The Internal Revenue Service (IRS) has announced the formation of a new office that will specifically target small business tax fraud. The Fraud Enforcement Office, housed within the IRS’s Small Business/Self Employed Division, will begin working with IRS Criminal Investigations (CI) and the IRS’s civil enforcement divisions in 2020.
According to the IRS, the Fraud Enforcement Office will, “focus on unscrupulous activities of taxpayers and professional enablers that undermine our Federal Tax Laws . . . [and] thwart emerging threats as it relates to fraudulent filings and related activities.” It’s director, Damon Rowe, is a highly-respected veteran of IRS CI who has been with the agency for more than 20 years.
What Constitutes Small Business Tax Fraud?
The Fraud Enforcement Office will be targeting small businesses suspected of committing civil and criminal violations of the Internal Revenue Code. This includes intentional and unintentional acts and omissions such as:
- Failing to report taxable income
- Misclassifying taxable income
- Claiming fraudulent deductions
- Claiming personal expenses as business expenses
- Reporting fraudulent losses
- Maintaining false books and records
- Hiding assets and income (whether domestically or offshore)
- Utilizing unlawful tax shelters
- Failing to file quarterly or annual returns
- Failing to pay federal income tax
As a department of the IRS’s Small Business/Self Employed Division, the Fraud Enforcement Office has oversight of businesses with less than $10 million in assets. This includes, but is not limited to, start-up entities, single-owner entities, and businesses with few or no employees.
What Should I Do if I am Contacted by the IRS’s Fraud Enforcement Office?

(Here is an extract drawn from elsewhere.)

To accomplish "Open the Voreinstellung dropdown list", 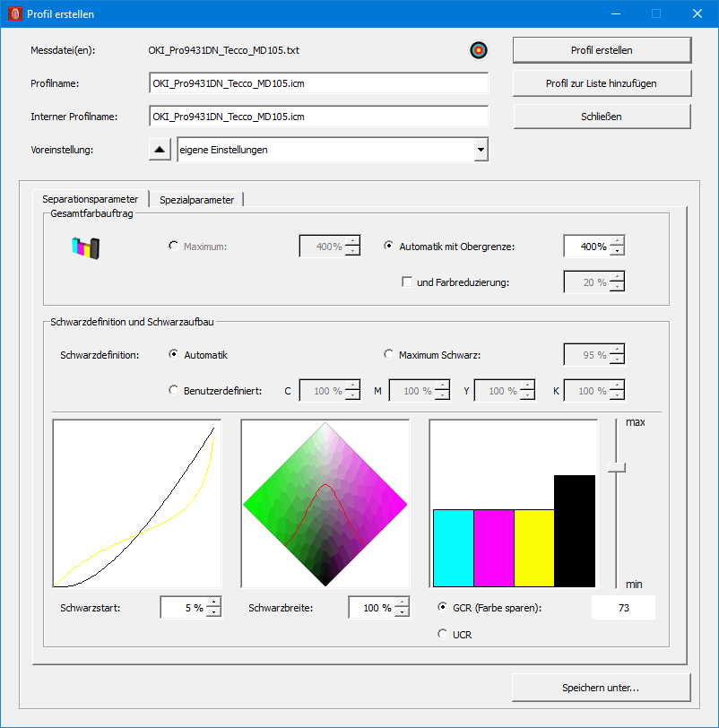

If you are contacted by the IRS’s new Fraud Enforcement Office, you should promptly consult with an experienced Maryland tax attorney. You will need to quickly determine why your small business is being targeted, and you will need to assess whether and to what extent your business (and you personally) could be at risk for civil or criminal prosecution. Working closely with your attorney, you will need to answer questions such as:
- Has your small business underreported its taxable income?
- Is the IRS claiming that your small business owes more than it has paid?
- Is there a risk that you could face criminal allegations for intentional tax fraud or tax evasion?
- If your small business is behind on its federal income taxes, what is your best option for moving forward?
- If the Fraud Enforcement Office’s allegations are misguided, how can you prove it?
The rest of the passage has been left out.